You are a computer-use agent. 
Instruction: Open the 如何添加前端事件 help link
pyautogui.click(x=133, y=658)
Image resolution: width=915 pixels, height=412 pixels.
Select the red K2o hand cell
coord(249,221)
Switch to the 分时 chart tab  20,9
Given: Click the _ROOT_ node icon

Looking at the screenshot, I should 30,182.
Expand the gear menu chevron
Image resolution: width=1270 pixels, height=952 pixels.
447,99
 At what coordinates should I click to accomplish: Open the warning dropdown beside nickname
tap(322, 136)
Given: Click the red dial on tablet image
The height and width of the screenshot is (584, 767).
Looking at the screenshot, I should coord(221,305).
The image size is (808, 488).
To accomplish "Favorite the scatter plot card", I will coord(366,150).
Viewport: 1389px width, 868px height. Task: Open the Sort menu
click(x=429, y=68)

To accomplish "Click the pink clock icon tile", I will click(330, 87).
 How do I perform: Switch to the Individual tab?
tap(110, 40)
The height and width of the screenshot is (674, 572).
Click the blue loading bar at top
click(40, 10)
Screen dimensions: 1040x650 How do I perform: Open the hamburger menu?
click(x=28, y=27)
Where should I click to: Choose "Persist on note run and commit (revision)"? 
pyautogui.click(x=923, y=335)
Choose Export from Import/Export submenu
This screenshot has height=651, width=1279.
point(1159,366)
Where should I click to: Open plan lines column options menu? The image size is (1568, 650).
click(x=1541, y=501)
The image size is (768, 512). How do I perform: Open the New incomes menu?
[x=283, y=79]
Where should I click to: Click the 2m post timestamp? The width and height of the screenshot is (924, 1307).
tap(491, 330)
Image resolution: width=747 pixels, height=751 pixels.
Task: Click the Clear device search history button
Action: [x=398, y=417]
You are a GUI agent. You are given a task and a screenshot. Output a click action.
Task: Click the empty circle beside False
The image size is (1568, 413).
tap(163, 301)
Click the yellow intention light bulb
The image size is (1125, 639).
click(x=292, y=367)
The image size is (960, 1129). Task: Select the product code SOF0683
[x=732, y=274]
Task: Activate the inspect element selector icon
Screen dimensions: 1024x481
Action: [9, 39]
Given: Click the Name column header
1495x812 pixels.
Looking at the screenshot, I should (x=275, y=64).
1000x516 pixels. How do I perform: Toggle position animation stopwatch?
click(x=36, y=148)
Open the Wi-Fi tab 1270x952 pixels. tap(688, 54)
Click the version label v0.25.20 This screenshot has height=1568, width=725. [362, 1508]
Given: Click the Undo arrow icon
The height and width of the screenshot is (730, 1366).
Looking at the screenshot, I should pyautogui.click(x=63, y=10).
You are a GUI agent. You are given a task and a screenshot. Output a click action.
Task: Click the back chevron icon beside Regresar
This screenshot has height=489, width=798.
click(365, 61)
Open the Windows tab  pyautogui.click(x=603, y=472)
********
- _Brief_: Copy out the lines of the material between the one holding "1000x516 pixels. How" and the one holding "Click the version", inclusive, reproducing each line precisely as it stands.

- _Output of the exercise_:
1000x516 pixels. How do I perform: Toggle position animation stopwatch?
click(x=36, y=148)
Open the Wi-Fi tab 1270x952 pixels. tap(688, 54)
Click the version label v0.25.20 This screenshot has height=1568, width=725. [362, 1508]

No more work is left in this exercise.